Bien avant l’arrivée d’Internet, les États et les pouvoirs en place ont voulu exercer un contrôle de l’espace public. Dès l’invention de l’imprimerie à caractères mobiles par Gutenberg, vers 1440, la possibilité que soient diffusées plus facilement et efficacement de l’information et des idées subversives a interpelé les autorités. Des mesures propres à limiter cette capacité ont rapidement été instaurées. Même pendant des périodes où la liberté d’expression a pu momentanément bénéficier de plus de latitude, comme aux débuts de la Révolution française par exemple, les nouvelles autorités étatiques n’ont pas tardé à établir des mesures de contrôle plus serrées afin de protéger la raison d’État, notamment en cultivant le secret ou la dissimulation.
À l’arrivée de la cybernétique, puis de l’informatique, malgré l’espoir utopique de démocratisation de l’information originalement suscité, c’est plutôt une orientation dystopique orwellienne qui s’est mise en place.
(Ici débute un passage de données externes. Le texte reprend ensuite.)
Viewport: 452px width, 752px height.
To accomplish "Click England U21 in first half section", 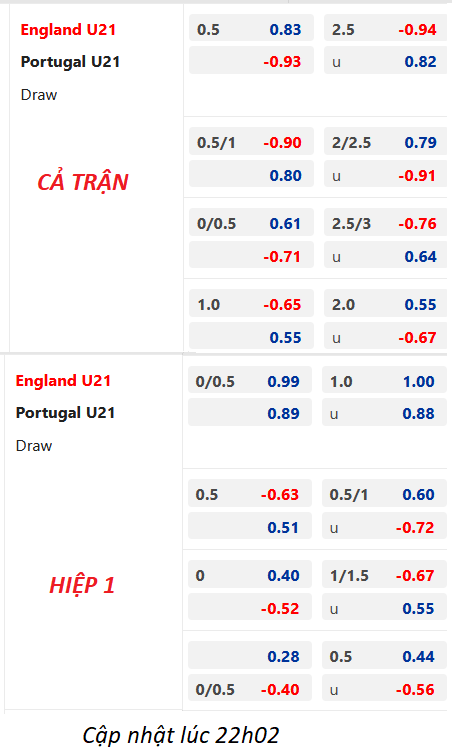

Les recherches touchant ces nouvelles technologies prometteuses au niveau du libéralisme informationnel, dont on voulait doter Internet, ont été intégrées au complexe militaro-industriel au début de la guerre froide. Cette orientation a notamment été dénoncée par Norbert Wiener, un acteur majeur de la nouvelle philosophie politique considérant la libre circulation de l’information comme le fondement de l’autonomie politique.
En complète opposition avec cette philosophie, la technologie a pu servir à espionner les citoyens américains, par exemple dans ce qui a donné lieu au scandale CONUS Intel, à la fin des années 1960. Toujours, les mêmes enjeux s’affrontent lors de la dématérialisation de l’économie et de la création de grands réseaux de banques ou de multinationales. Et il en va bien sûr de même à l’arrivée de Google.
Félix Tréguer offre dans sa contre-histoire une étude extrêmement approfondie et bien documentée des préoccupations relatives à la libre information, de Gutenberg à Internet.